Por cierto, es desde pequeños que limitan y determinan nuestra conducta, tapándonos los ojos con blinkers pedagógicos como a los caballos, haciendo que cualquier ruido nos atemorice, para que quizás no resultemos desbocándonos, como un sacerdote cuando acepta el celibato como don peculiar de Dios, y termina siendo pedófilo. Desde el hogar hasta la educación superior, la superestructura a la que se refiere Helmut Dubiel no vacila en atajar la evolución y conductas humanas reduciendo así los procesos cognitivos de los niños bien. Es allí donde la Godorrea comienza a hacer metástasis. Infiltrándose en nuestro torrente sanguíneo y haciendo que con cada respiro derrumbe nuestro sistema inmunológico, reemplazándolo con otro tipo de autodefensas.
A todo esto es que nos contagiamos de manera exponencial, independientemente de las cuarentenas a las que seamos sometidos ante tal temor de lo desconocido. Las pretenciosas regulaciones de los comportamientos sociales, que llevan a continuos señalamientos, son tan sólo uno de los síntomas godorréicos, que a su vez desencadenan la violencia constante del colombiano promedio.
Según parece, la Godorrea se encuentra asociada a la Rabia, pero no es transmitida por mordedura de animales, sino por discursos políticos de “seres racionales”. También tiene que ver con la peste negra, pero trasmutada en un tipo de chauvinismo viral que ataca principalmente a las minorías, cuyos miembros son identificados como desviados, reivindicando a su vez la desigualdad dada su utilidad.
Así las cosas, la Godorrea resulta más molesta que el Chinkunguña, más letal que el Ébola, más contagiosa que el H1N1 y más irracional que el síndrome de las vacas locas.

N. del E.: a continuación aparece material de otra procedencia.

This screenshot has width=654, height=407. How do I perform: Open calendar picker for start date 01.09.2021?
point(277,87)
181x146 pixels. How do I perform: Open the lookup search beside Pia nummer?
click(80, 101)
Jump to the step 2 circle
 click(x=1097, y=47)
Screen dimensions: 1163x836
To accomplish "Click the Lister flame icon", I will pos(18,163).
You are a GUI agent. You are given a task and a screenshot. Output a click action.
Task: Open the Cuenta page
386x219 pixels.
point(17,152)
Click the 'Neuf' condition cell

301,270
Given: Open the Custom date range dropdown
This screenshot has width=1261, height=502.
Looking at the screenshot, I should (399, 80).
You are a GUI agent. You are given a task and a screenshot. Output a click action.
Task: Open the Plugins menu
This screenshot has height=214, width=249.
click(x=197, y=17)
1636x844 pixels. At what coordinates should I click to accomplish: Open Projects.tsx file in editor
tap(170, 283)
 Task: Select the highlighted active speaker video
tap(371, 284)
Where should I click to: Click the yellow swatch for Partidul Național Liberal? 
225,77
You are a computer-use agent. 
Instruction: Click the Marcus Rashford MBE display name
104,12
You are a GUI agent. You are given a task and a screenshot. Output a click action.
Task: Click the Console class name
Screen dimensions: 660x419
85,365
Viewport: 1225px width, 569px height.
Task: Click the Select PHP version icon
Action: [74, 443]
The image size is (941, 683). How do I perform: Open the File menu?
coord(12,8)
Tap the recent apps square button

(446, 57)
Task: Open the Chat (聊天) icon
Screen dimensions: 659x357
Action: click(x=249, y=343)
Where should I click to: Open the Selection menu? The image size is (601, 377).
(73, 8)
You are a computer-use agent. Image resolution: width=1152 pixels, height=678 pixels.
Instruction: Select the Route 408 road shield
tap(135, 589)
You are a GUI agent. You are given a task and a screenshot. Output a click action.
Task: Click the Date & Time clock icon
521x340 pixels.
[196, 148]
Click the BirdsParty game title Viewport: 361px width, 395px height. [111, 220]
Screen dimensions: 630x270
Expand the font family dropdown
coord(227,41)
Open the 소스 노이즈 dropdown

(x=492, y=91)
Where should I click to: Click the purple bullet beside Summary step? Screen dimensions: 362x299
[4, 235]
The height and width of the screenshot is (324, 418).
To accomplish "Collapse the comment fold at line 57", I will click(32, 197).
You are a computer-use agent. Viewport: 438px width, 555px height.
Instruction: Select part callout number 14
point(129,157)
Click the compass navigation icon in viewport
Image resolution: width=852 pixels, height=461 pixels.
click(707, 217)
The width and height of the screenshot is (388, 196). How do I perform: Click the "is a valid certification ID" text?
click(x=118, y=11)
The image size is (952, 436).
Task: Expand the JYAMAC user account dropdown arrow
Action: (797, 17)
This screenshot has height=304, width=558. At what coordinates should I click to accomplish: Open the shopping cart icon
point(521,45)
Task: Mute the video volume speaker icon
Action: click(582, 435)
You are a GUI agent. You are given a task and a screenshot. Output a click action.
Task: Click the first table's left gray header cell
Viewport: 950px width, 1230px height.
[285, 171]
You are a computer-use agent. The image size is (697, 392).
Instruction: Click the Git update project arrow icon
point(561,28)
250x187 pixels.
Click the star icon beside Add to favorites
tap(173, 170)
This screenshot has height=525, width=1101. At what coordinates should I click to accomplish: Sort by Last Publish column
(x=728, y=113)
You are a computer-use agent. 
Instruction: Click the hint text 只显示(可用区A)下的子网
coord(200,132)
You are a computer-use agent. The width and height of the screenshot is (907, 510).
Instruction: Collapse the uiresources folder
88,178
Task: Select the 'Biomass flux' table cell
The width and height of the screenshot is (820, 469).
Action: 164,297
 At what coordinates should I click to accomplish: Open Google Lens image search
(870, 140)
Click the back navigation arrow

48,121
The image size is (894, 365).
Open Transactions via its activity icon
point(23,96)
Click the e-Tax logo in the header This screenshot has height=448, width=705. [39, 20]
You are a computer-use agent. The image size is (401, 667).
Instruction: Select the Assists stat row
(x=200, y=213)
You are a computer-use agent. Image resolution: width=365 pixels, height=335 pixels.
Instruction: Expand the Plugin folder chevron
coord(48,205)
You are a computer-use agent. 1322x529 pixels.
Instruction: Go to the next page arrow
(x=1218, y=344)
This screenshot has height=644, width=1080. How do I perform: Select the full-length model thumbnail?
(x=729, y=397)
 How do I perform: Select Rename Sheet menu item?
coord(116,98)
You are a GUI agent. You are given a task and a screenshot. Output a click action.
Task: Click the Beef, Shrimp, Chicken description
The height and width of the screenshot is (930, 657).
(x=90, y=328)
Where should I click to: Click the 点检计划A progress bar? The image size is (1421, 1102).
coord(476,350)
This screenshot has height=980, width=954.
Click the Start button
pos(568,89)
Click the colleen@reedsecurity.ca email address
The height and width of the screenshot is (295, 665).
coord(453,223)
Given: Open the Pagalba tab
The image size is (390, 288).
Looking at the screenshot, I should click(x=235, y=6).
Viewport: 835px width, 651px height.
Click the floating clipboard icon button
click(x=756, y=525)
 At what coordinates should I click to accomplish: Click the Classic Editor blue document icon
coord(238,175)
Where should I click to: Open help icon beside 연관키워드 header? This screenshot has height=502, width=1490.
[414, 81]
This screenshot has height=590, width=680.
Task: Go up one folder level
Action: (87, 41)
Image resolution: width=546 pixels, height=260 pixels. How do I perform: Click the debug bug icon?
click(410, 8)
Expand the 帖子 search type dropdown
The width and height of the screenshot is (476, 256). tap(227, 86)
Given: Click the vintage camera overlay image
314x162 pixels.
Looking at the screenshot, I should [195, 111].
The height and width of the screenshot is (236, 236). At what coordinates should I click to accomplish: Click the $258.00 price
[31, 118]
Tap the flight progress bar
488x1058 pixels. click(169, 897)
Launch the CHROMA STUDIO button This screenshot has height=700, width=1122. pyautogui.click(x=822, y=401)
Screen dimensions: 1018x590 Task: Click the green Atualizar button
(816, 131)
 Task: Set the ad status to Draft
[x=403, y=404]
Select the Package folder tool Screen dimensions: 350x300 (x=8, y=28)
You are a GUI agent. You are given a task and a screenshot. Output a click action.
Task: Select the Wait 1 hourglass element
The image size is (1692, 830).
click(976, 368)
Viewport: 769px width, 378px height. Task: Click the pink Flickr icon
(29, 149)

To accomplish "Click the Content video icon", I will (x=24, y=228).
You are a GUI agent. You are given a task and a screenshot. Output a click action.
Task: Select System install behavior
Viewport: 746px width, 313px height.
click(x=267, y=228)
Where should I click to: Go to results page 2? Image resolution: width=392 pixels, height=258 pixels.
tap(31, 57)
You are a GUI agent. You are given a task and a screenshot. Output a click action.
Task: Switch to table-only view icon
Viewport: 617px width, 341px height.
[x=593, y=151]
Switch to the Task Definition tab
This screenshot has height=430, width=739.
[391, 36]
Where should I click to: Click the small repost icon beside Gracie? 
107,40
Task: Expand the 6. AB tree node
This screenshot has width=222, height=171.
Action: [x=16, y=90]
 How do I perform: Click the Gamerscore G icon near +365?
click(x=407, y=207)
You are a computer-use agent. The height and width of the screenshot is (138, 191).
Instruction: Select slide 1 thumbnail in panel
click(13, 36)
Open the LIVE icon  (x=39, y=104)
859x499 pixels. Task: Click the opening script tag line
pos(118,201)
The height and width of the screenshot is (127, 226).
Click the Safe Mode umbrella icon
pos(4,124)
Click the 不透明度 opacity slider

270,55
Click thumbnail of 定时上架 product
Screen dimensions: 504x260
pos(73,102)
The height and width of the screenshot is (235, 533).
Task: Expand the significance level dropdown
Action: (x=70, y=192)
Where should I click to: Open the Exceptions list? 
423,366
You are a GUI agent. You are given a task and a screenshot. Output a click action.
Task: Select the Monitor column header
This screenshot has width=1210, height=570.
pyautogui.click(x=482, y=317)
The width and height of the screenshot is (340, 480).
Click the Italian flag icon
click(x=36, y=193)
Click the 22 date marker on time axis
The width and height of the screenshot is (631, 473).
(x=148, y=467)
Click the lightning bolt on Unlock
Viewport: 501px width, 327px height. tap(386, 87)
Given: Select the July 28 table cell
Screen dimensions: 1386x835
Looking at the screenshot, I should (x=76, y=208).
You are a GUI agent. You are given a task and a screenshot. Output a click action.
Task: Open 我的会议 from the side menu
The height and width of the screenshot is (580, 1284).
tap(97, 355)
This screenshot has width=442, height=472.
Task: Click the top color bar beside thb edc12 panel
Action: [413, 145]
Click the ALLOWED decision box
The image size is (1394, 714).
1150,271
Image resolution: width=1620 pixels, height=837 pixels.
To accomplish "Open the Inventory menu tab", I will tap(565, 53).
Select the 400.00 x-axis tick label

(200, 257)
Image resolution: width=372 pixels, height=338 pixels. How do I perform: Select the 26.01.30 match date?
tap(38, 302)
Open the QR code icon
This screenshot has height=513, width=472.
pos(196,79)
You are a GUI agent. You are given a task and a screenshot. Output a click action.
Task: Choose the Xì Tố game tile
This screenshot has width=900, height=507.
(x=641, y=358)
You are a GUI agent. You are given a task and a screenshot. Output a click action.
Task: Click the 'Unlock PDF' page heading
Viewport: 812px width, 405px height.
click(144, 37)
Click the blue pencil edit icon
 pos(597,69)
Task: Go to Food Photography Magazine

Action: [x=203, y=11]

Lo más angustiante es que en Colombia nos encontramos en una etapa terminal e incluso pseudo-pandémica, en la que el sometimiento de la sociedad invade todas sus esferas, logrando una institucionalización de la misma. En últimas, la enfermedad que nos azota no resulta desconocida, sino interiorizada y por tanto ignorada, reclamando a gritos empatixicilina, hetorodaxol, solidaridameno y toleracimina.
Trepadores, así le llaman a aquellos seres que, apelando a un complejo de superioridad, se creen más que los demás y recurren al contraste para anular al otro, si el dice sí, yo digo que no, que vivo arriba y ellos abajo; que por este barrio hay más clase, sin definir que es clase; arribismo del rancio, de la vagabundería de creer que podemos dictar una norma cualquiera para pisotear a los demás, señal inequívoca, que a la postre todos somos iguales.